Thanks to the updates from the best graffiti and street art sites on the planet, Wooster Collective, the discovery of what looked like a small pet store was revealed. Inside this tiny space in lower Manhattan are animatronics such a bunny rabbit in front of a mirror putting on make-up with it’s head moving back and forth as though examining itself in the mirror, chicken McNuggets on a chicken farm drinking from a sauce container, hotdogs in a fishing bowl that swim, and a faux leopard with a swinging tail on a tree branch in the window display.

Unlike Banksy’s larger show in a warehouse in downtown LA last year filled with massive pieces of artwork and installations including a live pink elephant (which attracted a fair share of celebs, including Angelina Jolie and Brad Pitt during the exclusive pre-party), his latest exhibition space in New York fits maybe 20 people at a time. And there’s no graffiti or drawings anywhere. It’s a complete departure from his normal fare but then again, that’s not all that surprising with Banksy who continues to surprise everyone else. The cool thing is that you can see a lot of the exhibition from the “store” windows. The show runs until Halloween.
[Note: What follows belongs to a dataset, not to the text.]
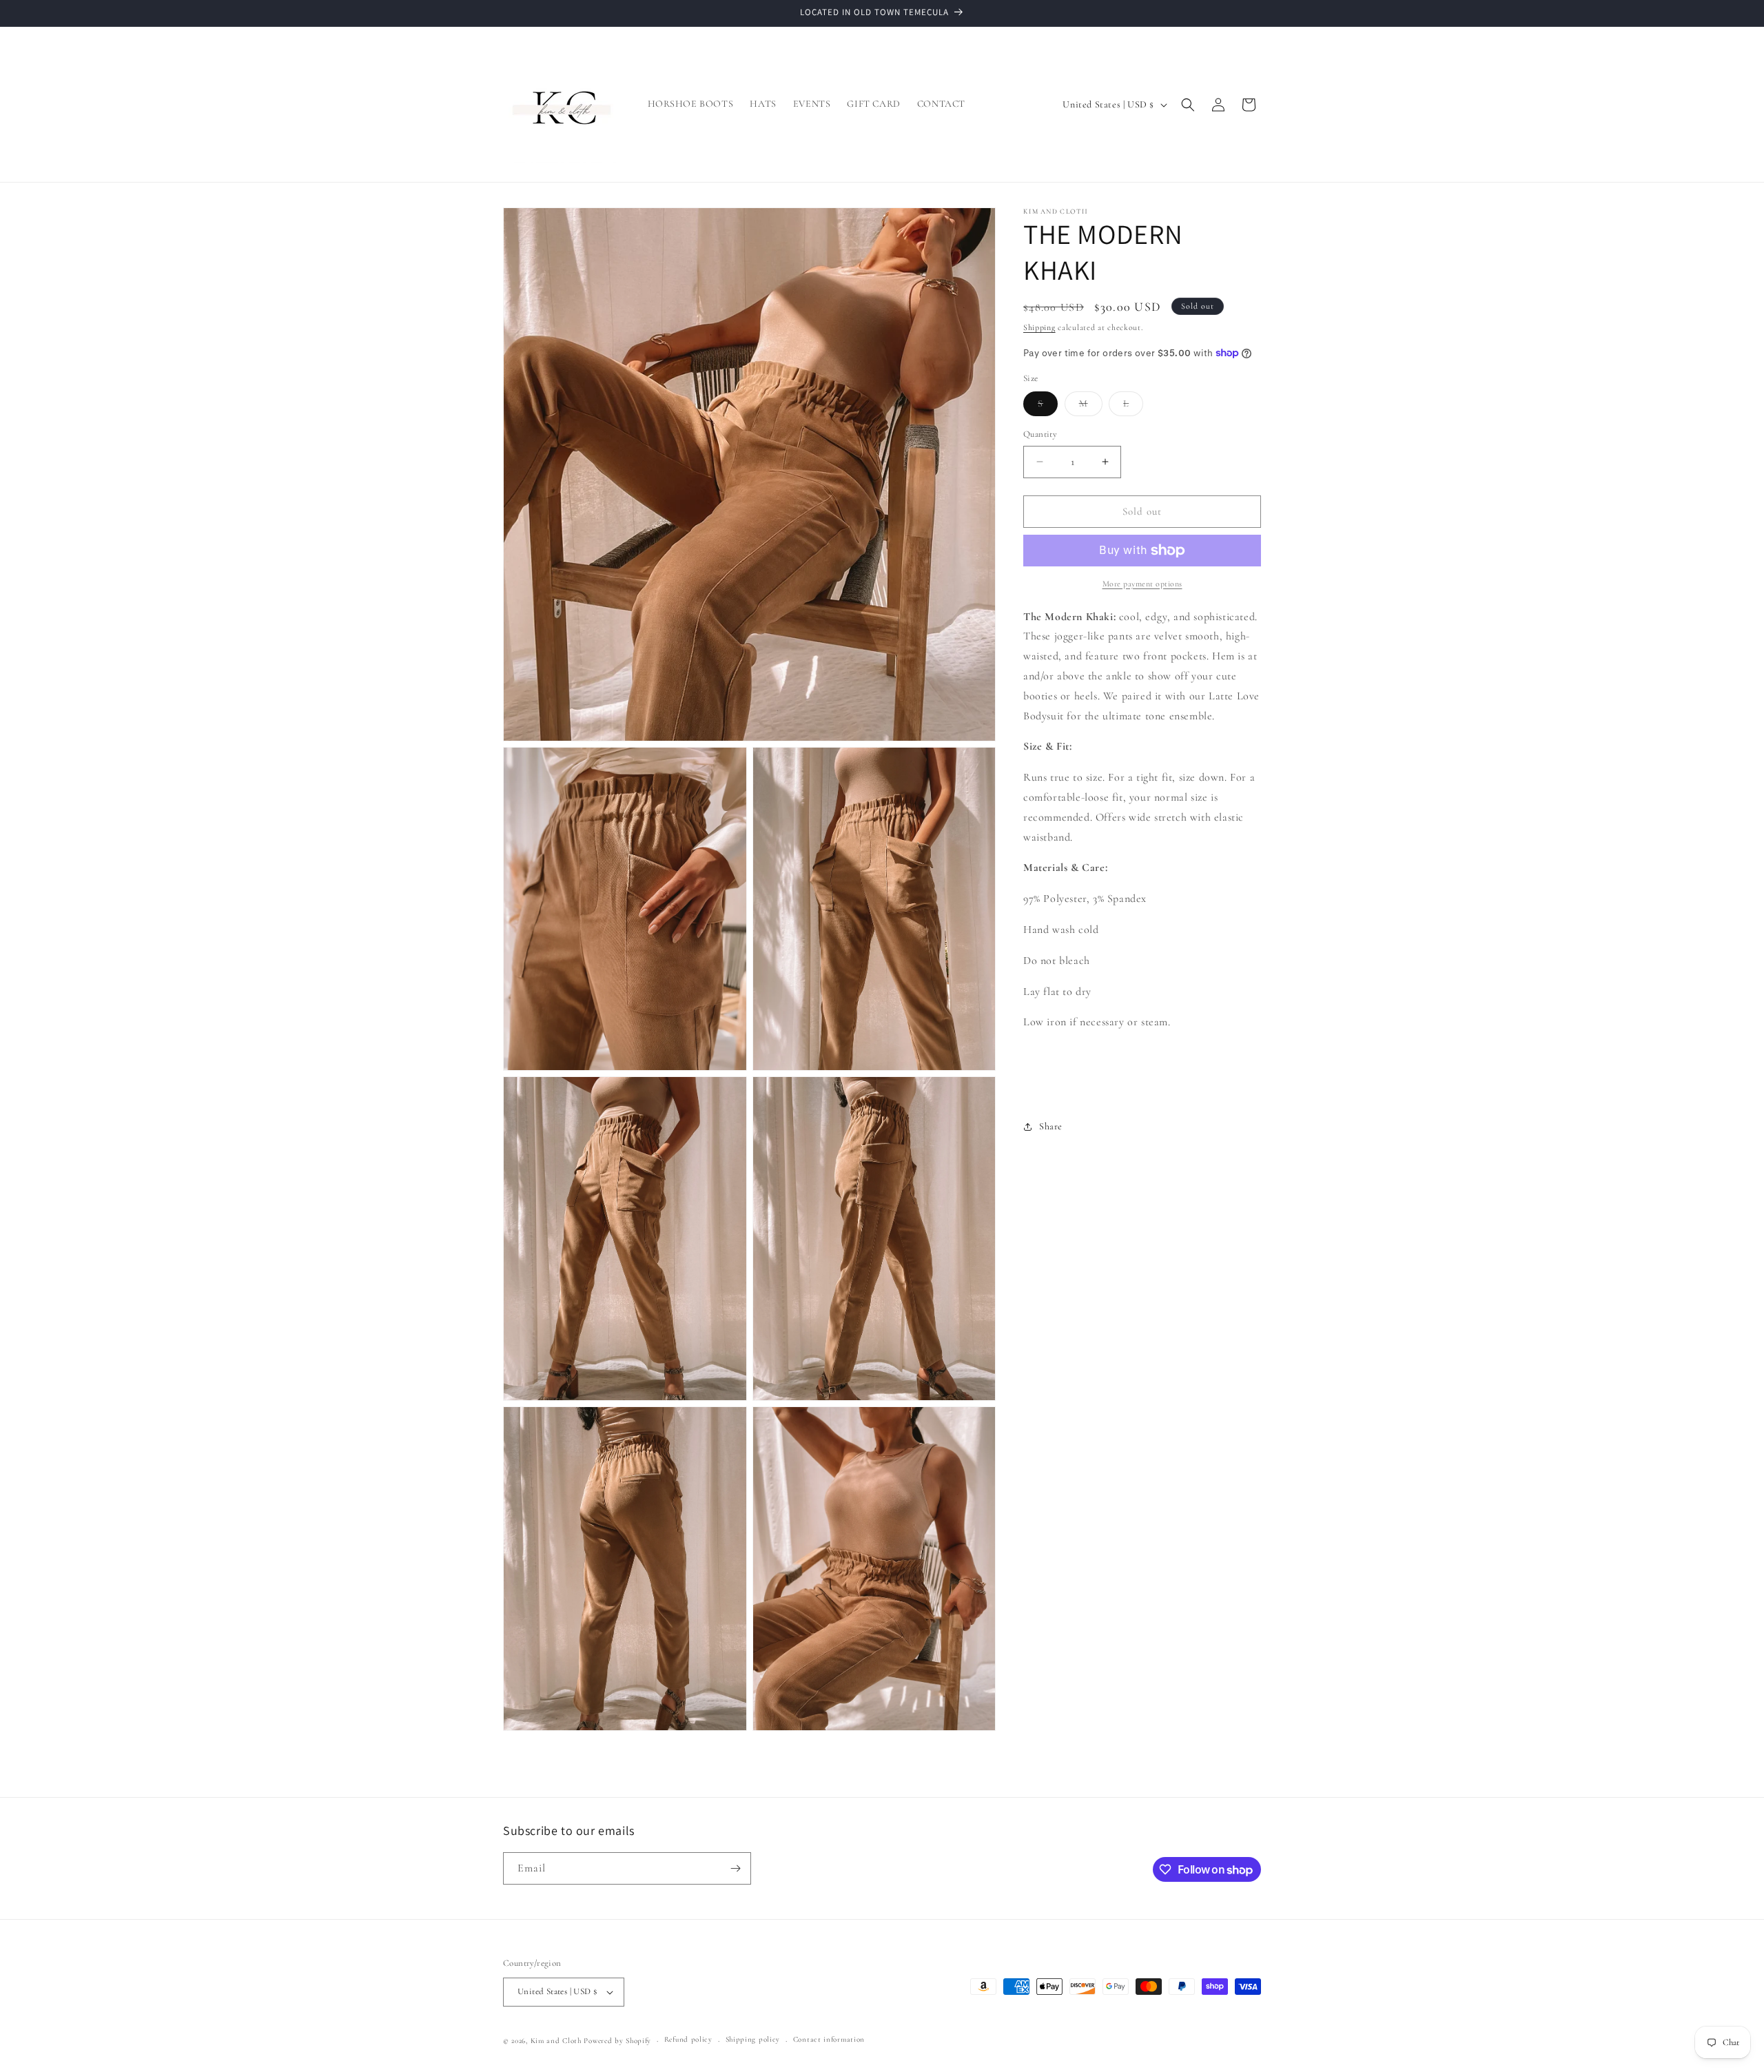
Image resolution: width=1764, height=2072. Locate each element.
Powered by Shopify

Here%u2019s what Banksy had to say about it all, according to Wooster Collective: “New Yorkers don’t care about art, they care about pets. So I’m exhibiting them instead. I wanted to make art that questioned our relationship with animals and the ethics and sustainability of factory farming, but it ended up as chicken nuggets singing. I took all the money I made exploiting an animal in my last show and used it to fund a new show about the exploitation of animals. If its art and you can see it from the street, I guess it could still be considered street art.”